Os outros continuam na mesma, não fedem nem cheiram, mas estão correndo mais que antes e no futebol de hoje correr é 90% de garantia de sucesso(?).

Você não acredita?

Ora meu caro Mulambo, o que o Everton sabe fazer de melhor?

Sim, correr.

Quem tem sido peça fundamental no esquema do Luxa?

Sim, o Carceres, que resolvemos idolatrar, pois mesmo sendo um tremendo perna de pau, com sua energia e raça se tornou o ponto de equilíbrio e consequente segurança do nosso meio de campo. É o famoso 2 em 1, joga dois jogos e para um. Todo o jogo leva pra casa de presente um cartão amarelo.

Sou do tempo em que a peça fundamental do Mengão era o Zico, mas o futebol brasileiro está tão ruim que eu arriscaria a dizer que os acima citados até poderiam almejar vaga na Seleção que não iam fazer feio. O problema é estando lá pegar a doença que o Juan e o Leo Moura pegaram. Enfermidade que tira a técnica do doente que passa a ser lembrado pelo passado e os raros momentos de lucidez que atualmente permeiam suas vidas nos campos.

É o que eu sempre falei, o time é muito ruim, mas não é o único, tem por aí muitos e piores é só correr um pouquinho que podemos ir mais longe, principalmente na Copa do Brasil.

Amanhã temos as Flores pela frente, muito cuidado que elas estão todas assanhadas. Ultimamente andaram levando umas palmadas bem dadas. Como toda aborrescente costumam se revoltar nesses momentos e o Mengão como líder nato e inconteste do terreiro deve mantê-las em seu devido lugar da casa, o terceiro quarto.

Saudações.


29 julho, 2014

MELHOR DO QUE ESTAVA ...


Mulambada,

Confesso que gostei, mas também, diante do que estava acontecendo uma vitória, mesmo que magra (1 x 0) contra a turma lá do Engenhão mal  construído, não vale muita coisa ainda mais sabendo que as coisas por lá estão pretíssimas; ao ponto do Presidente ir a Brasília passar a sacolinha.

São 5 meses de direitos de imagens atrasados e dois meses sem ver a cor do cacau. Os caras já são meio fracos, sem grana pra comprar arroz e feijão, vira molezinha.

E mesmo sendo molezinha o Flamengo roeu um osso pra ganhar a pelada. Mesmo com a boa presença da parte da Nação que deu o seu recado como sempre.

Ô timinho ruim daporra esse nosso!

A presença da Nação deve-se muito por conta dos baixos preços dos ingressos. Ao contrário do que pensam, sou daqueles que acham que o preço do jogos deve ser suficiente para ajudar a manter sua qualidade, ou seja, quanto melhor e mais importante a peleja, mais caro deve ser o seu ingresso. Foi assim na recém findada Copa do Mundo, os ingressos eram caros na origem, ficaram mais caros nas mãos dos cambistas e mais caros ainda nas mãos da quadrilha contratada para vende-los. Conheço neguim que pagou mais de R$ 10.000,00 para ver um jogo, mas não conheço ninguém que não tenha saído satisfeito. Com exceção, lógico, aos incautos que pagaram pra ver os jogos do Brasil. Pobres coitados ludibriados pela mídia.

Hehehe!!!

Entretanto, o que estava acontecendo nos jogos do Maior de Todos era uma disparidade absurda, pois a qualidade do espetáculo estava muito aquém do que estavam cobrando.

Quanto a pelada de ontem, estava gostando da estreia do Marcelo, o zagueiro vindo lá do interior, mas não é que no final ele quase caga no pau! Deu uma de Erazo, mas ainda bem que foi só o susto.

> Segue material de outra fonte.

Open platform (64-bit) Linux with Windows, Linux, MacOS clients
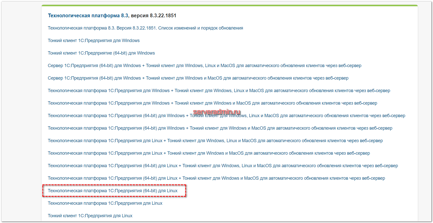Viewport: 433px width, 223px height. (223, 166)
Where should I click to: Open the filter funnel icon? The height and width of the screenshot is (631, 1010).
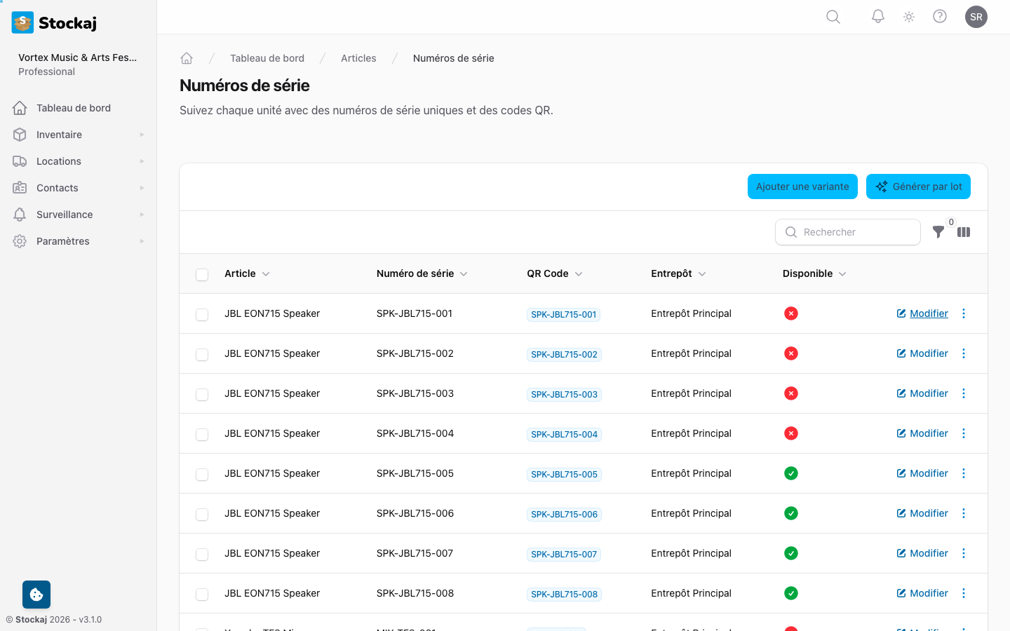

O melhor de tudo foi saber que mesmo com João Paulo não senti falta do tal de André Santos. Isso comprovado, podem botar o cara pra correr.

Não vou tecer comentários sobre a contratação do Luxa, não acho ele ruim, apenas acho presunçoso, um pouco defasado e caro, mas não existe nada muito melhor disponível por aí.

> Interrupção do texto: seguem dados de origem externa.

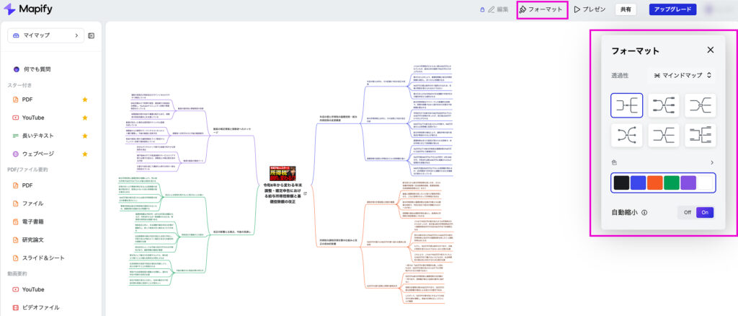Click the star beside ウェブページ

[85, 154]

Ele diz que é Flamengo, isso deve valer alguma coisa.

Considerando o cenário futebolístico nacional, foi uma apresentação decente, os caras correram como homis e conseguiram arrancar uma vitória, a segunda no certame. É isso que a Nação deseja, que joguem com vontade de ganhar mesmo sendo ruins de bola como são, está provado que é possível fazer melhor do que estavam fazendo.

Mas não estou tranquilo, mesmo sabendo que time grande não cai, precisamos mais do que foi apresentado para que nossos corações voltem a bater normalmente.

Que venham mais jogos e rezemos para não ser mais um fogo de palha.

Saudações.

21 julho, 2014

OS TRÊS PATETAS


Mulambada,

Chega uma hora que fica muito difícil comentar alguns assuntos. No que diz respeito ao que tange este humilde espaço falta-me vocabulário para deixar de ser repetitivo. Essa é a explicação para não vir aqui com a frequência de antes.

Ultimamente o Flamengo anda te deixando muito puto, não quero ser mais um a fazê-lo.

É fato que juntando os come-dorme lá no Ninho do Urubu, pouco sobra para montar um time descente, mas há nesse bando, que como poucos recebe bem e em dia e quase nada fazem para corresponder a isto, uns que me deixam bastante atarantado.

Se não estou errado esta última foi a terceira pré-temporada do ano, está certo que com o 3º técnico diferente, mas não entendo como esses zéruelas não conseguem fazer o mínimo que sua profissão exige.

Parece que eles não se conhecem, não conhecem as regras, não conhecem o campo e muito menos a bola. Andam perdidos pelos gramados do país como idiotas a pagar micos e orangotangos de fazer inveja aos Três Patetas.

Mas isso tudo, apesar de não ser o desejável, não é o pior. Provavelmente eles foram encorajados a insistir na atividade por não terem opção melhor. Talvez a falta de uma escola por perto que lhes provesse algum conhecimento e nos livrasse de vê-los vestindo o Manto.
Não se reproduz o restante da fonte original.